Why Claude Sonnet 4.5 Is Redefining AI Coding and Agent Capabilities
Anthropic’s Claude Sonnet 4.5 arrives with unchanged pricing but claims top‑tier coding performance, superior reasoning and safety scores, a new Agent SDK for long‑running tasks, and an "Imagine with Claude" preview that lets users generate live software, all backed by benchmark comparisons and real‑world case studies.
Anthropic announced Claude Sonnet 4.5 as the newest, supposedly strongest coding model, keeping the same price as previous versions. The release is accompanied by three headline claims: it is the "strongest" model for building complex agents, the "best" for computer‑use tasks, and it shows significant gains in reasoning and mathematics.
Benchmark results on the SWE (Software Engineering) suite show Claude Sonnet 4.5 outperforming Claude Opus 4.1, earlier Sonnet 4, GPT‑5 Codex, and Gemini 2.5 Pro across most metrics. The performance chart (see image) places Sonnet 4.5 (orange) at roughly 13% of the safety‑score scale, indicating the lowest (best) safety rating among the compared models.
In a quote, Cursor CEO Michael Truell said the model delivers state‑of‑the‑art coding performance and noticeable improvements on long‑running tasks, which explains why many Cursor users prefer Claude for their most complex problems.
GitHub’s chief product officer Mario Rodriguez added that Claude Sonnet 4.5 strengthens Copilot’s core advantage, especially in multi‑step reasoning and code understanding, enabling better handling of complex, cross‑repo tasks.
Beyond raw coding ability, the model excels in domain‑specific knowledge for finance, law, medicine, and STEM, according to experts who observed marked improvements in specialized reasoning.
Safety testing using the "misalignment" score (lower is safer) shows Claude Sonnet 4.5 achieving the best score, while Anthropic’s visualization deliberately places higher‑scoring Gemini in the middle and lower‑scoring GPT on the right, highlighting the model’s relative safety advantage.

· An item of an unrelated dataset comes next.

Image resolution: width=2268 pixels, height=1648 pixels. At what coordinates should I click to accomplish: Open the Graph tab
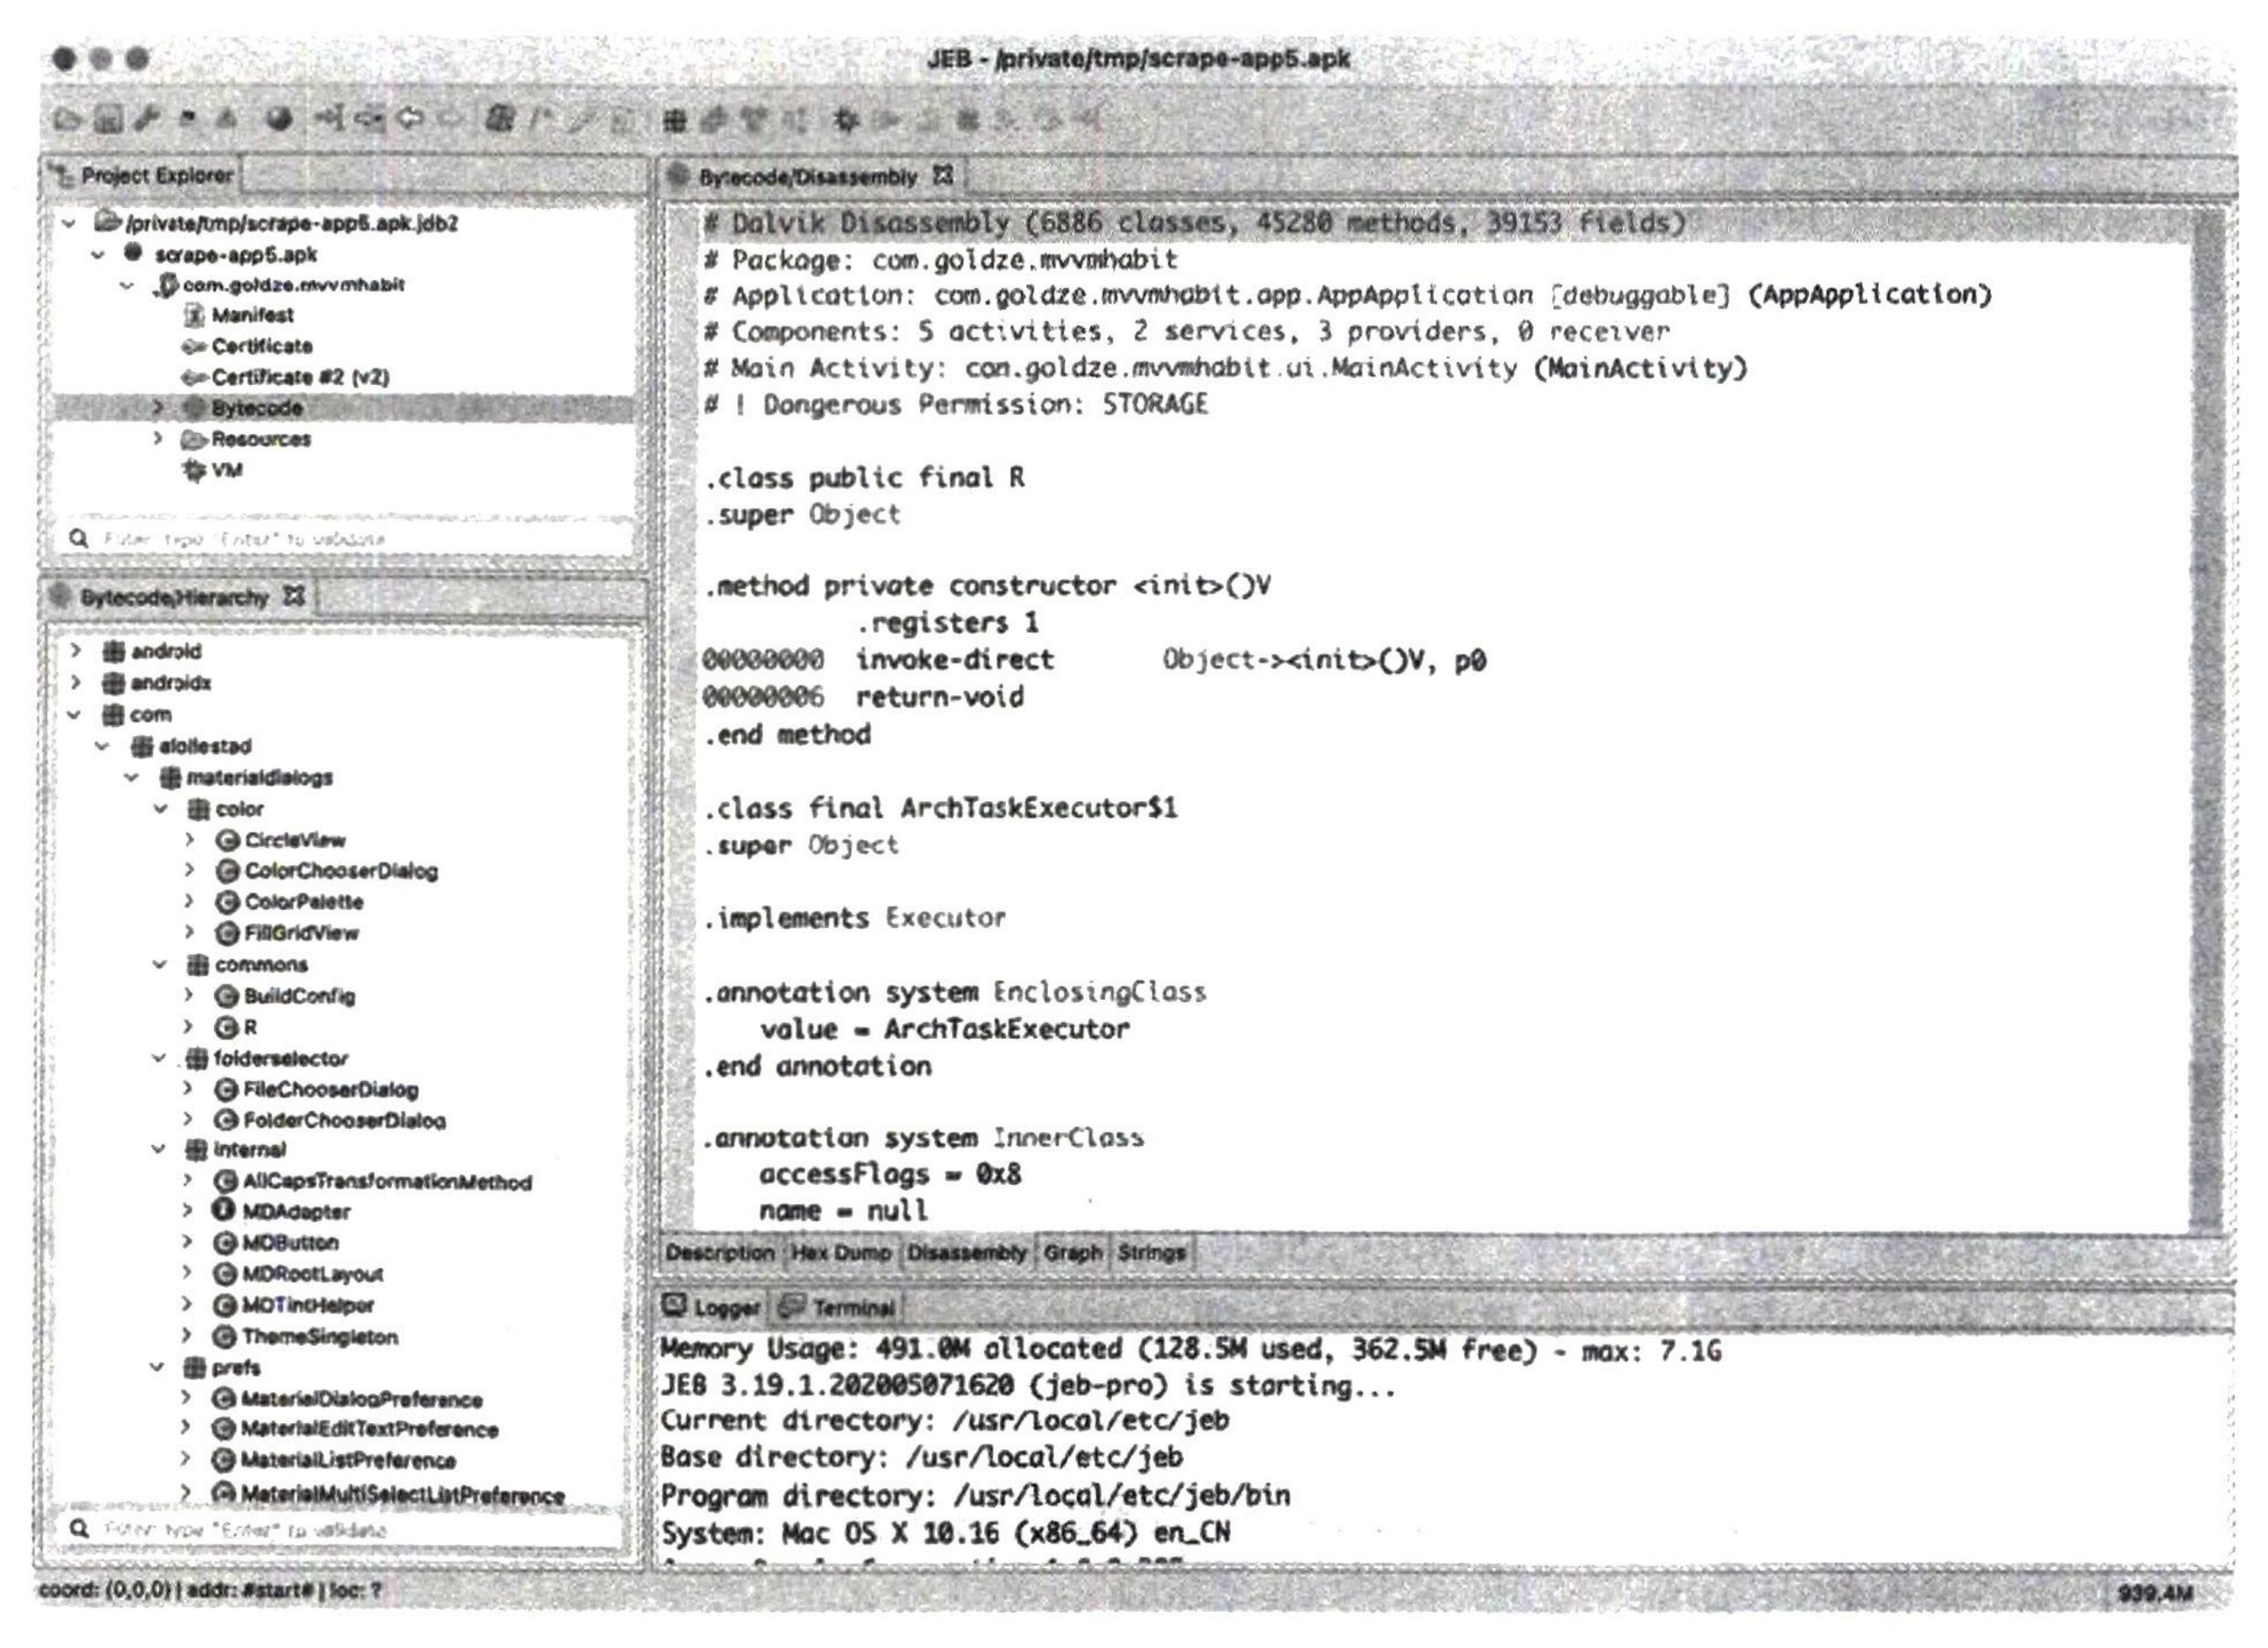[x=1072, y=1252]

Anthropic also released the Claude Agent SDK after six months of development. The SDK addresses three long‑standing challenges for autonomous agents: persistent memory management over extended tasks, a permission system that balances autonomy with user control, and coordination among sub‑agents to achieve a shared goal.
Alongside the SDK, a research preview called "Imagine with Claude" was launched. This feature lets the model generate software in real time without any pre‑written code or preset functions. The author tested several cases:
Generating SVG illustrations for the official Sonnet 4.5 article, producing aesthetically pleasing layouts.
Creating animated weather cards with smooth styling and motion.
Building a simple 1024‑tile merging game, which ran flawlessly.
Implementing an on‑the‑fly SVG‑to‑PNG conversion tool.
All outputs were produced live, demonstrating Claude’s ability to adapt to interactive requests instantly.
The article notes that 2024 is being dubbed the "Year of the Agent," with a surge of AI coding tools. Competing models such as Zhipu’s upcoming GLM‑4.6 and Google’s Gemini 3 are also on the horizon, promising further competition in the space.